One of the long-standing conventions on the web is that automated search engine crawlers should follow a set of rules about what pages they should and should not visit and index. For many crawlers or
bots, all you have to do is properly setup your robots.txt file, and viola, you control what the
bot will and will not visit. The GoogleBot tends to behave well according to what is in the robots.txt file, but there are others, specifically BingBot that do not.
It seems that as far back as 2012, the BingBot has had webmasters complaining about how it ignores their robots.txt files.
I have a site that uses Magento’s layered navigation to filter the products on each category page, similar to what you would see at Amazon or Best Buy. However, when all those layers are crawled by a crawler, it results in a lot of duplicate information in the indexes of Google and Bing. In addition, it creates unnecessary load on the web servers for pages that the vast majority of visitors never visit.
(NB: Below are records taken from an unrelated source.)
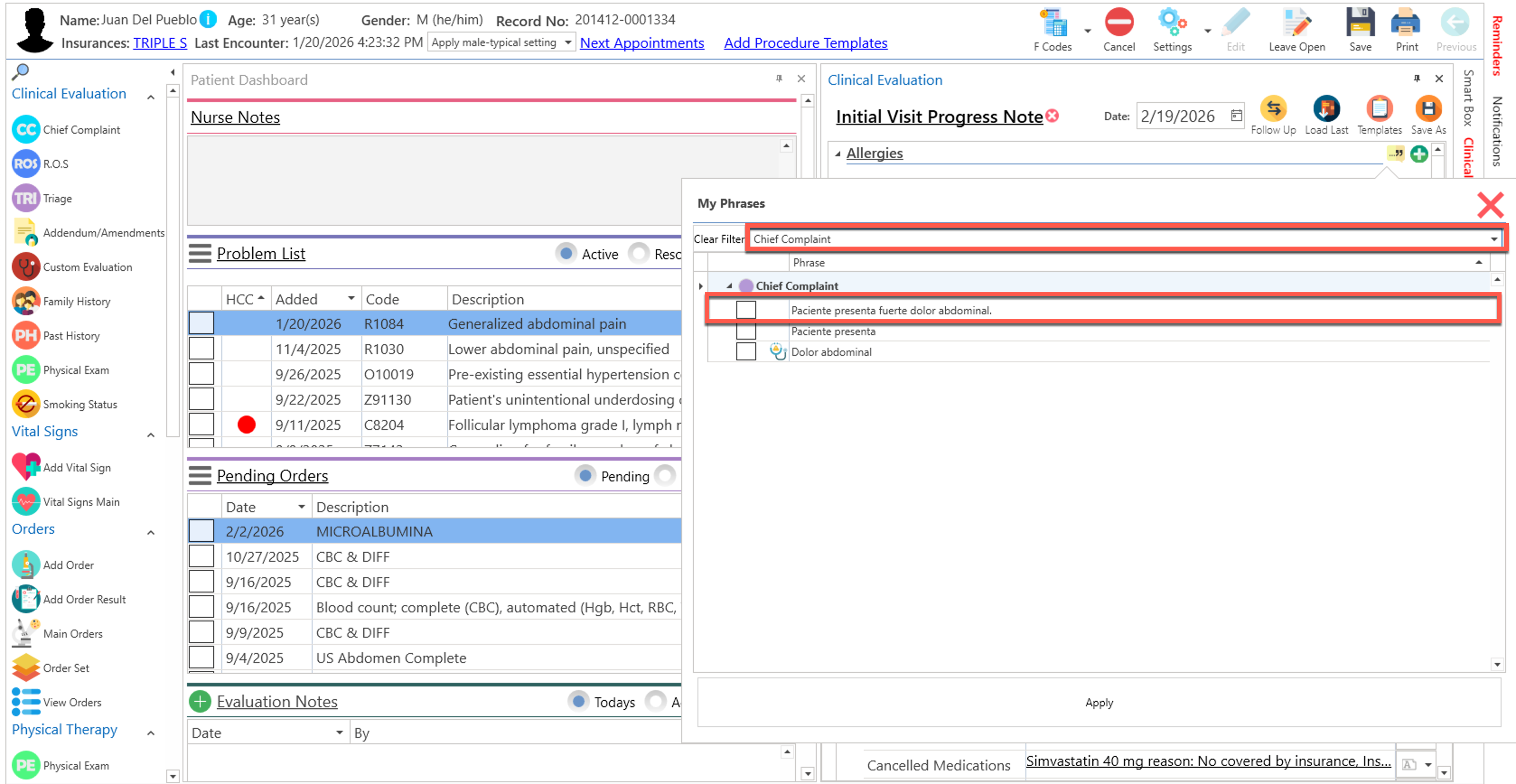Open the Chief Complaint filter dropdown
Image resolution: width=1516 pixels, height=784 pixels.
pyautogui.click(x=1493, y=239)
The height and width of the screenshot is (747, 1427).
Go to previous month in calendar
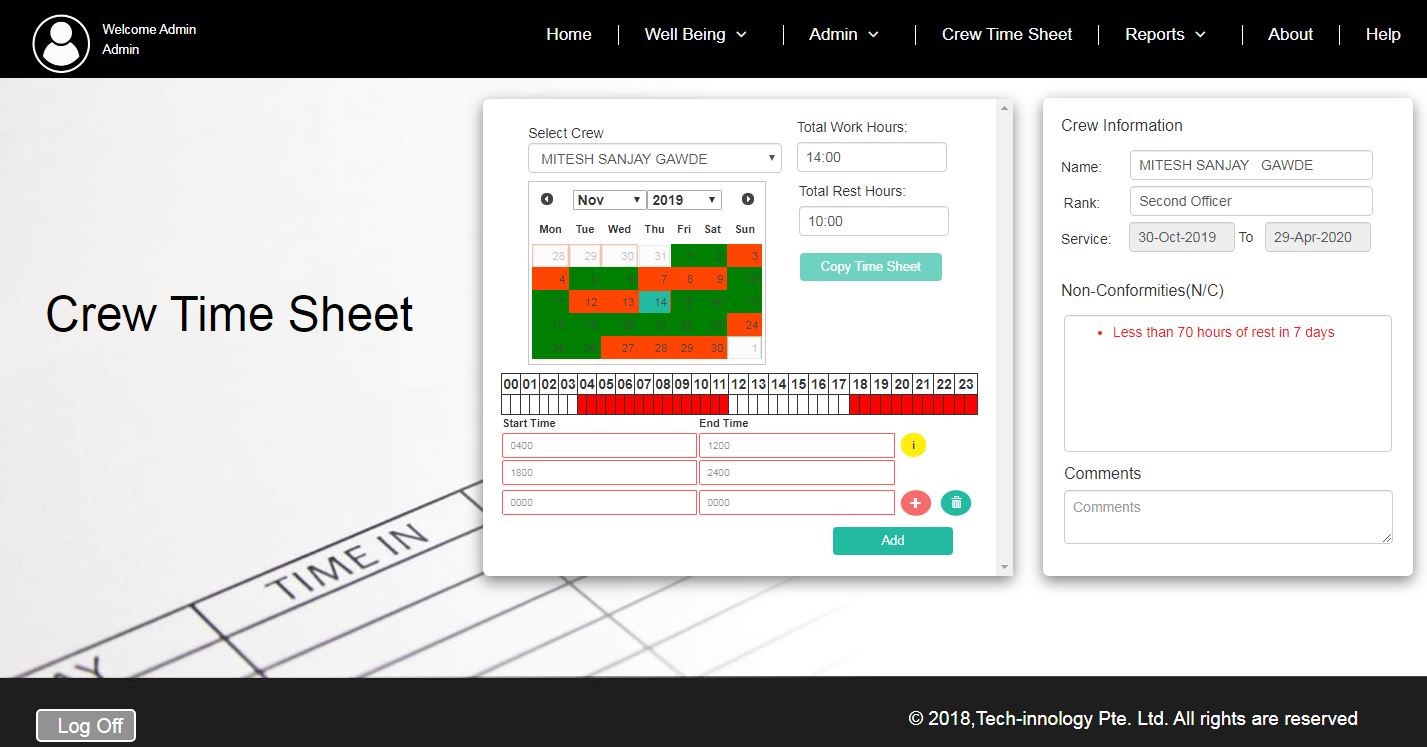coord(547,200)
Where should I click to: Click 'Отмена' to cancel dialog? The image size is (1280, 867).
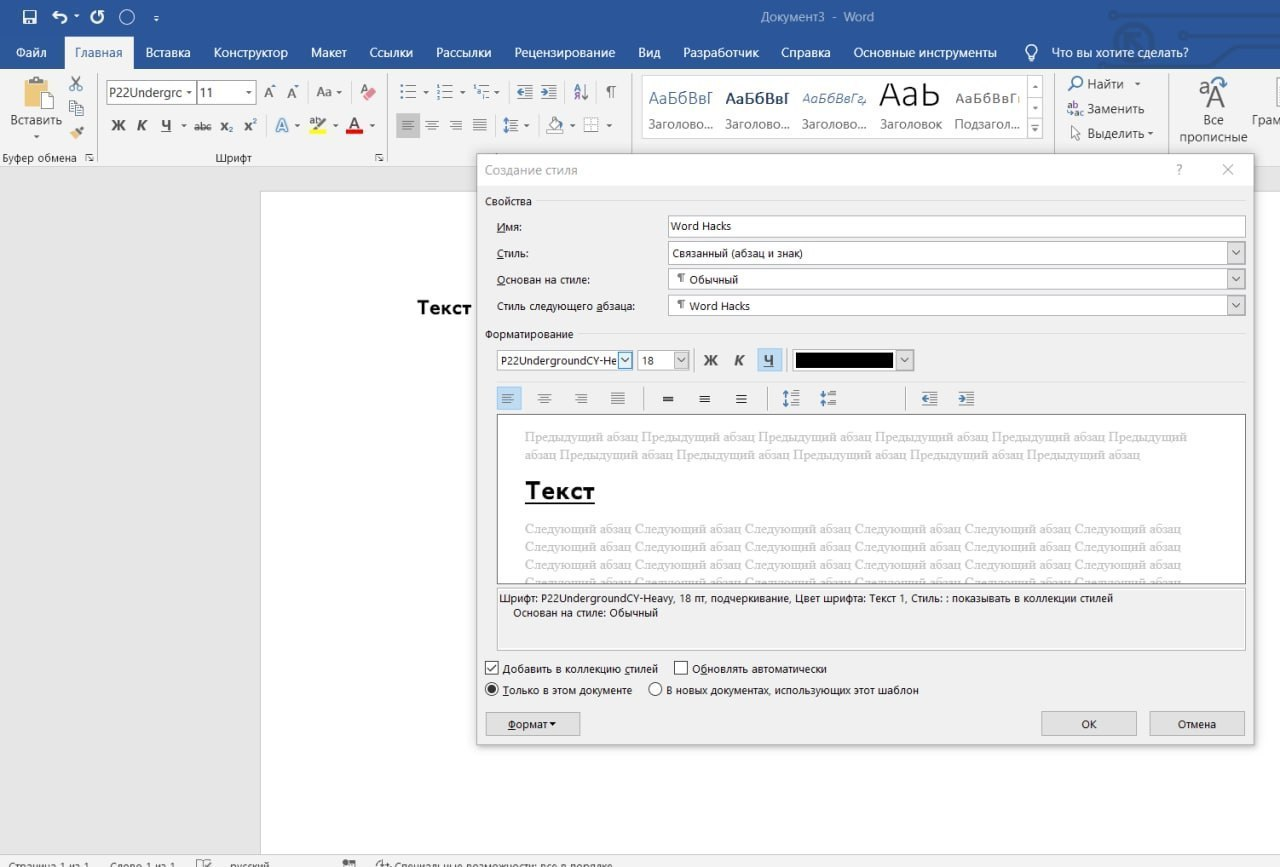click(1196, 724)
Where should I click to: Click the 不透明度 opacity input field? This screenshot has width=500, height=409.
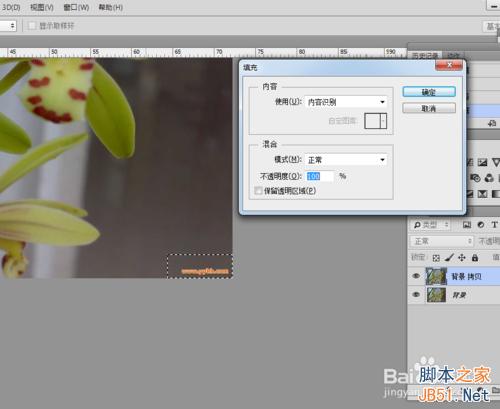(x=320, y=176)
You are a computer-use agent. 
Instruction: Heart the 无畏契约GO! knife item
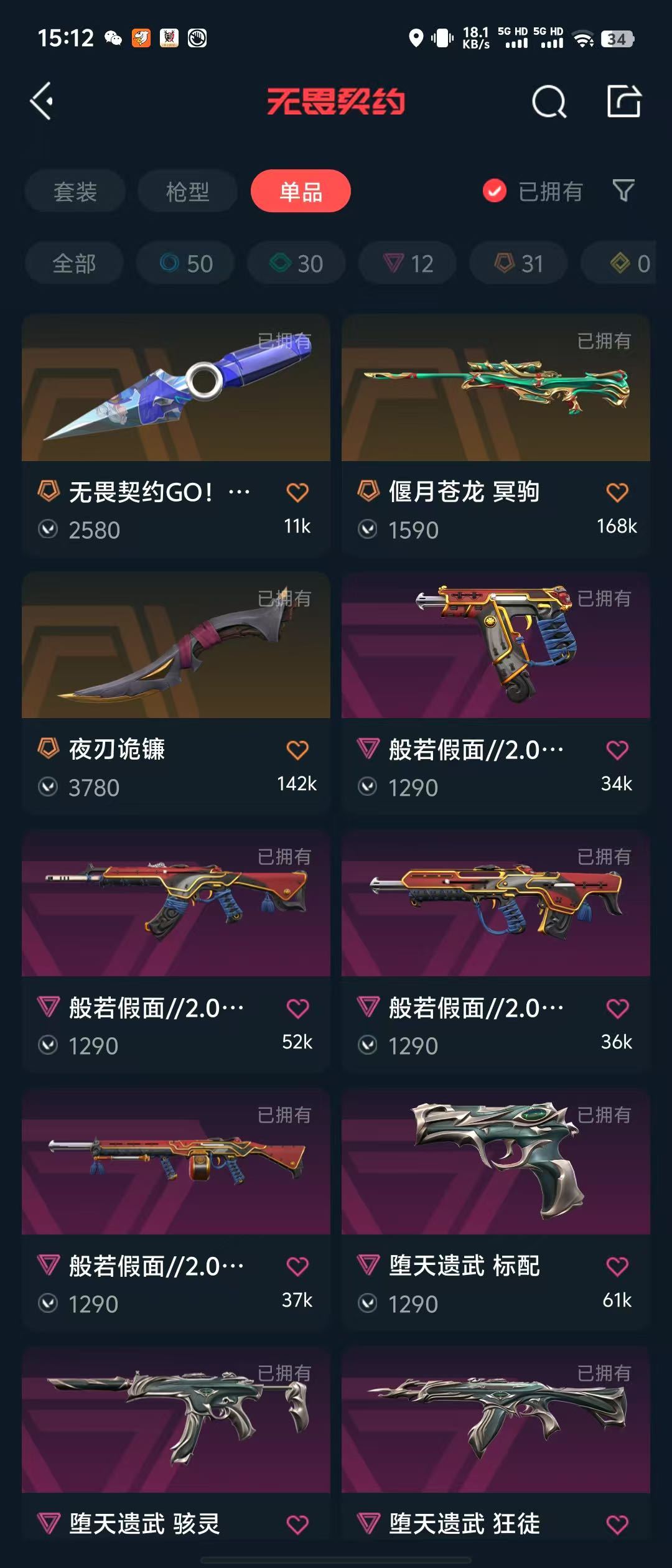(x=297, y=492)

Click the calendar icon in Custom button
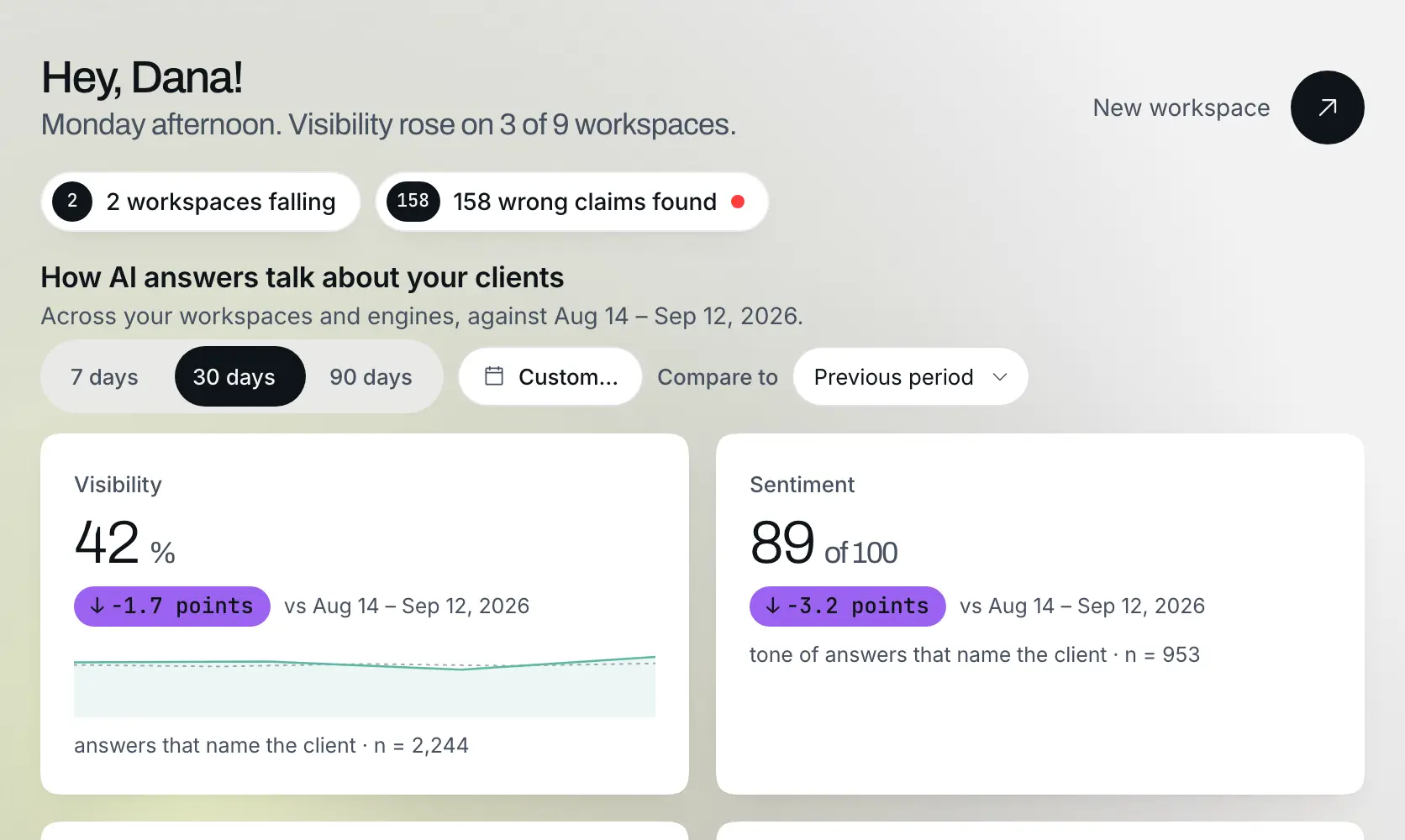[x=494, y=376]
As a result of Bingbot not following directions, webmasters have a few options, but none are very good. The first is to block all traffic from Bingbot, which would remove you from the search results for Bing, always a bad idea. You could ignore it, spending more on infrastructure to handle the load that Bingbot creates. Or, you could forcibly block BingBot from accessing those URLs that are restricted by robots.txt. It seems that the third option is the best, and is the one to most easily implement in an Apache .htaccess file.